I see a lot of people in the tech communities boasting about quitting social media, but they then go on to spend countless hours every day on non-traditional social media like Reddit or HN. Or they endlessly scroll news articles and outrage bait that isn’t really relevant to their lives. Or they spend hours upon hours in video games or watching TV. Or they immerse themselves in drama around things that don’t directly impact them, like anti-vaxxer debates or Twitch live-streamer drama or online culture war arguments.
I’ve also noticed several common themes among the burnout-resistant people I’ve worked with, even at some very demanding jobs. These people tend to be unaware of the latest news headlines or the latest culture war debates. They aren’t keeping up with weekly COVID case counts or fretting over the latest anti-vax trends because they aren’t interested in the drama. They program in their language and framework of choice and aren’t concerned about using the latest and greatest every time the landscape changes (with allowances for steady learning and adapting to mature trends). They’re happy with their job even if it isn’t paying top of market year after year. Most importantly, they spend their free time doing things that make them happy and active instead of angry or lazy.

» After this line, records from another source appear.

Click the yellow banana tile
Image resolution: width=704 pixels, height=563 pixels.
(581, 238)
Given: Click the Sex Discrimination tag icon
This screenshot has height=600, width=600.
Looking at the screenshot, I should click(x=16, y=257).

Unfortunately, I think HN comments and articles tend more toward the former group because debate is interesting and results in engagement. That’s partially why burnout seems to be an epidemic especially in HN discussions, whereas the situation isn’t as universally dire in my real-world experience. Still a problem, but there’s more to it than blaming jobs and Facebook/Instagram/Twitter.
Like you said, a lot of the idle activities that people choose to fill their free time are actually quite draining.

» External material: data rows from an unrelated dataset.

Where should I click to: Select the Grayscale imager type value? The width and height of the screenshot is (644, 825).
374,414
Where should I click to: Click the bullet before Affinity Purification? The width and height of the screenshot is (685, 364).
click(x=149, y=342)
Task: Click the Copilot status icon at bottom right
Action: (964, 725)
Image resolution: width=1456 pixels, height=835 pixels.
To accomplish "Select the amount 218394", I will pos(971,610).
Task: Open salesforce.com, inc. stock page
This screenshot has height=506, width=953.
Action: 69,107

Burnout is from people doing tasks that bring little fulfillment for most of their one life on Earth. If you have 1 free minute in 1 year, it's irrelevant what you do on that 1 free minute. This is an exaggeration, but it's to show my point. People want to be spending time doing things they like. 40 hours a week is way too much time spent doing the opposite, regardless of what you do outside of those 40 hours.
You think of burnout being endemic but not because of overwork and the struggles of life but because of video games and social media, when you're spending the better part of a third or in some countries even half of the day at work?

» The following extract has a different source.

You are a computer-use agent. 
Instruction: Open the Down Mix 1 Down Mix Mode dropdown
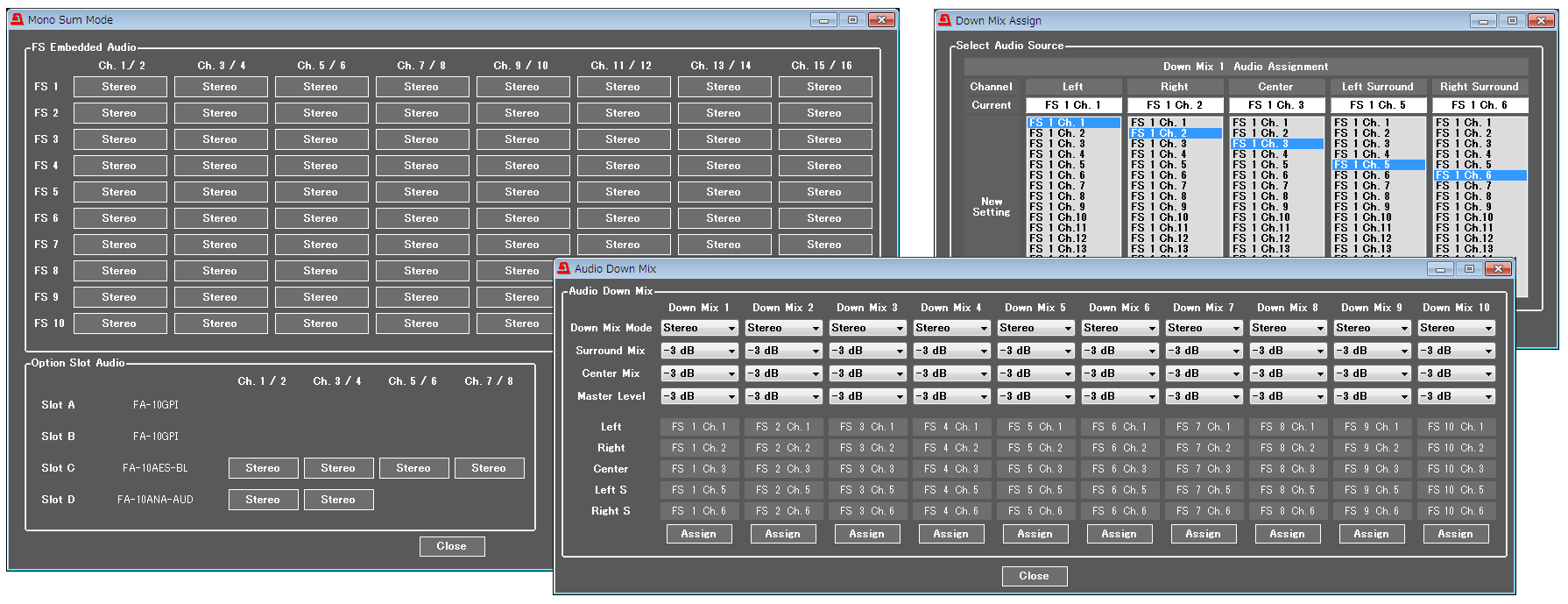[699, 328]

I’ve lived much of my life for the past 30 years in virtual spaces of one form or another, from MUDs to IRC to MMORPGs to early and then fully evolved social media. As commercial virtual space showed up, I noticed the engagement hooks and potential for addiction massively increased.
As that happened, for my own mental health, I have distanced myself. I’ve left most social media, don’t play multi user games and have ramped up my real world social interaction.
If you work hard and have pressing responsibilities, spending the little free time that you have on commercial addictive online pastimes will, in my opinion, guarantee your implosion.
Find spaces to be in during the little free time that you have that don’t make someone else wealthy. Then take it a step further, and find things to do that are good for you.